BEGIN Document text

# landscape lighting



## ledpete (Sep 26, 2013)

Trying to figure out led landscape lighting. I am using a malibu transformer but it is ac and leds are dc. The questions.
1. Will the ac/dc leds on ebay really work with ac transformer and how well. 
2. How do the Malibu landscape lights work (the guts). 
3. I was looking at deal extreme and they have led drivers, what are these.
4. What base would be good for outdoor lighting.


----------



## yuandrew (Sep 26, 2013)

Are you planning to use the "MR-16" style halogen replacements ? The few I've used work fine on both AC or DC 12 volts. 

Low voltage landscape lights such as the popular Malibu brand run 12 volt halogen bulbs off the transformer/timer unit. LED fixtures have become available in the past few years (look for the green boxes at Home Depot). They have their own driver board to convert the 12 volts AC or DC into the lower current needed to drive their LED(s). I've personally use them on DC from a solar charged battery bank I've set up.

Avoid doing the "Airport Runway" effect that most do with the inexpensive solar garden lights. If you're installing lightsalong the edge of a flower bed or paths, go for fixtures that direct most of the light downward such as the Malibu Equinox; the idea being you want to see the effect of the light on whatever is being illuminated but not the source itself directly.


----------



## ealyscott (Sep 28, 2013)

I want to use some motion-sensing lights for my home landscape please suggest some configurations.


----------



## dss_777 (Oct 10, 2013)

ealyscott said:


> I want to use some motion-sensing lights for my home landscape please suggest some configurations.




Can you be a little more specific?

Like, size/shape of property, what you want lit, when you want it lit, decorative vs. security... etc., etc., and so forth.


----------

END Document text
BEGIN Rows

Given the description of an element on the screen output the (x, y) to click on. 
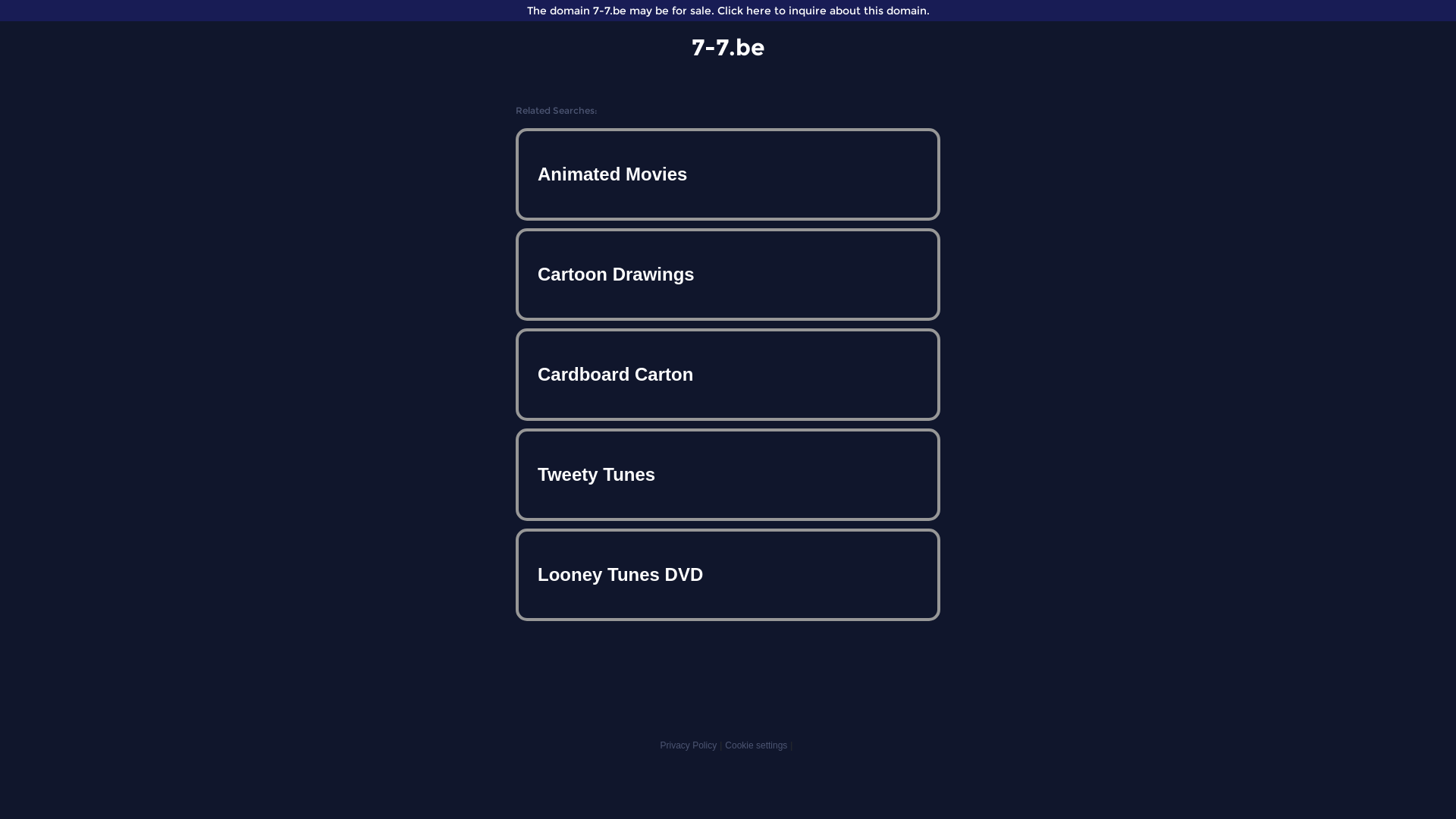
Privacy Policy Element type: text (687, 745)
Tweety Tunes Element type: text (727, 474)
7-7.be Element type: text (728, 47)
Animated Movies Element type: text (727, 174)
Cartoon Drawings Element type: text (727, 274)
Cardboard Carton Element type: text (727, 374)
Looney Tunes DVD Element type: text (727, 574)
Cookie settings Element type: text (755, 745)
Given the description of an element on the screen output the (x, y) to click on. 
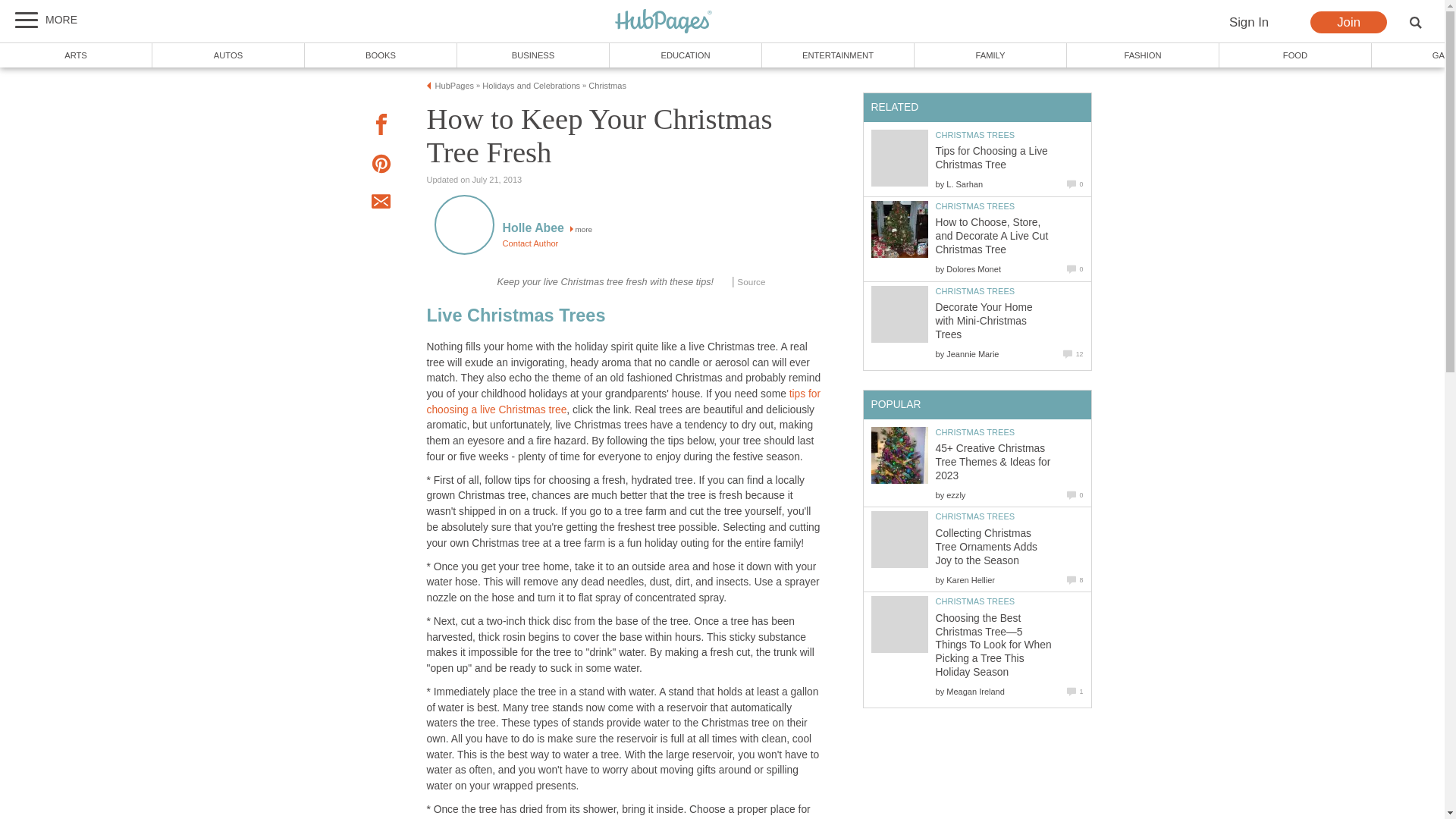
Holle Abee more (547, 229)
ARTS (76, 55)
Contact Author (529, 243)
ENTERTAINMENT (837, 55)
Email (380, 203)
FOOD (1295, 55)
EDUCATION (685, 55)
BOOKS (380, 55)
HubPages (454, 85)
HubPages (663, 22)
HubPages (663, 21)
How to Choose, Store, and Decorate A Live Cut Christmas Tree (898, 228)
Join (1348, 22)
FASHION (1143, 55)
tips for choosing a live Christmas tree (623, 401)
Given the description of an element on the screen output the (x, y) to click on. 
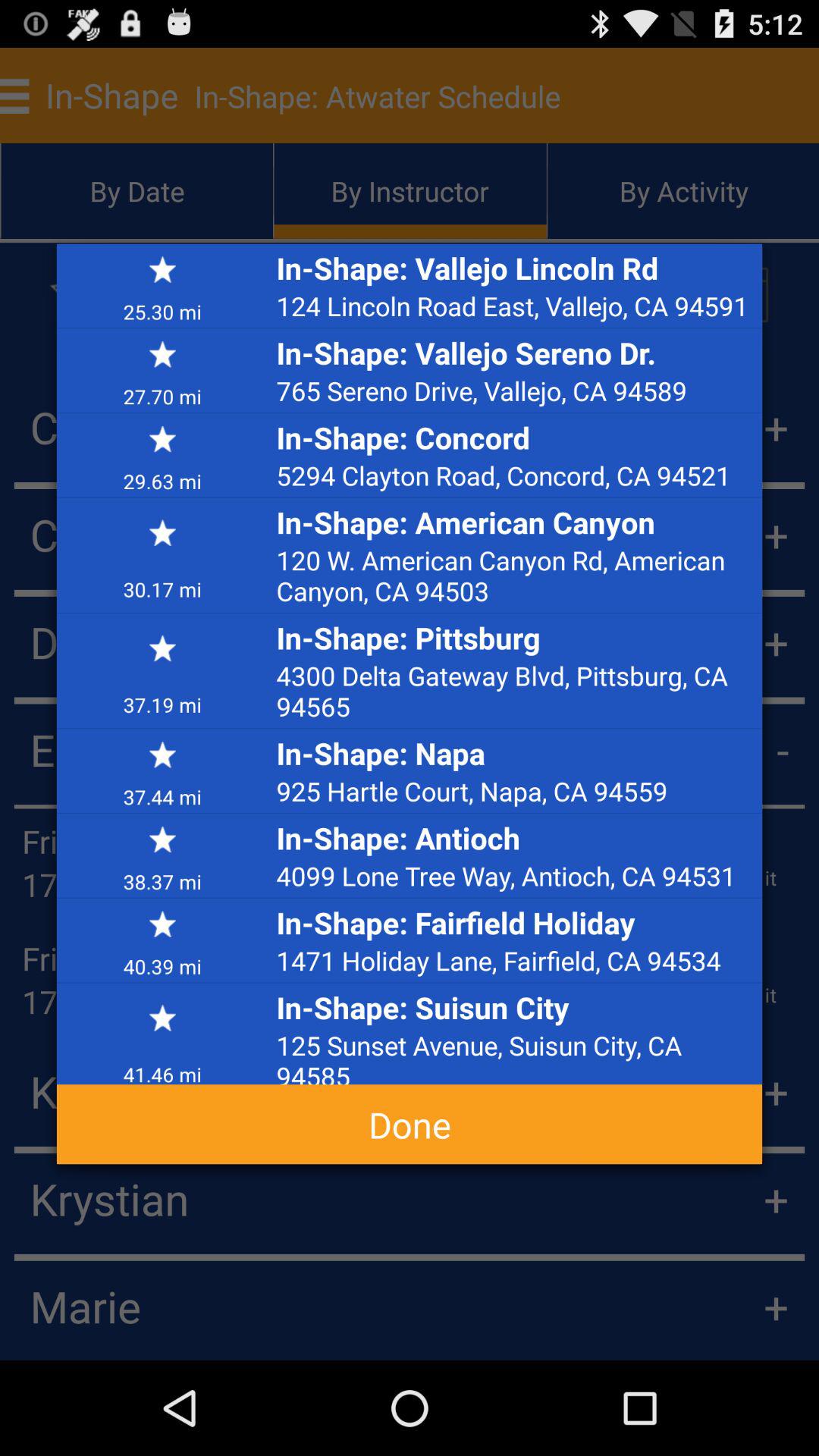
select app below 41.46 mi (409, 1124)
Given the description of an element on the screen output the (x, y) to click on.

END Rows

• **Exercise set**:
1. Summarize the landscape lighting thread in two sentences.
2. In the landscape lighting thread, which Malibu fixture is given as an example of one that directs most of its light downward?
3. Decide whether each statement agrees with the landscape lighting thread, and answer yes or no with the deciding words quoted from it.
(a) The first poster's Malibu transformer is AC.
(b) The poster who replied about MR-16 bulbs has used LED fixtures only on AC power.
(c) The reply recommends lighting paths so that the light source itself is seen directly.

• **Task-by-task solutions**:
1. A poster using an AC Malibu transformer asks how LED landscape lights, which are DC, can work with it, and a reply explains that LED fixtures have their own driver board to convert 12 volts AC or DC into the lower current their LEDs need. That reply also recommends fixtures that direct most of the light downward, and a later request for motion-sensing light configurations is answered with a call for more specific details.

2. The Malibu Equinox.

3.
(a) Yes: "I am using a malibu transformer but it is ac and leds are dc."
(b) No: "I've personally use them on DC from a solar charged battery bank I've set up."
(c) No: "you want to see the effect of the light on whatever is being illuminated but not the source itself directly."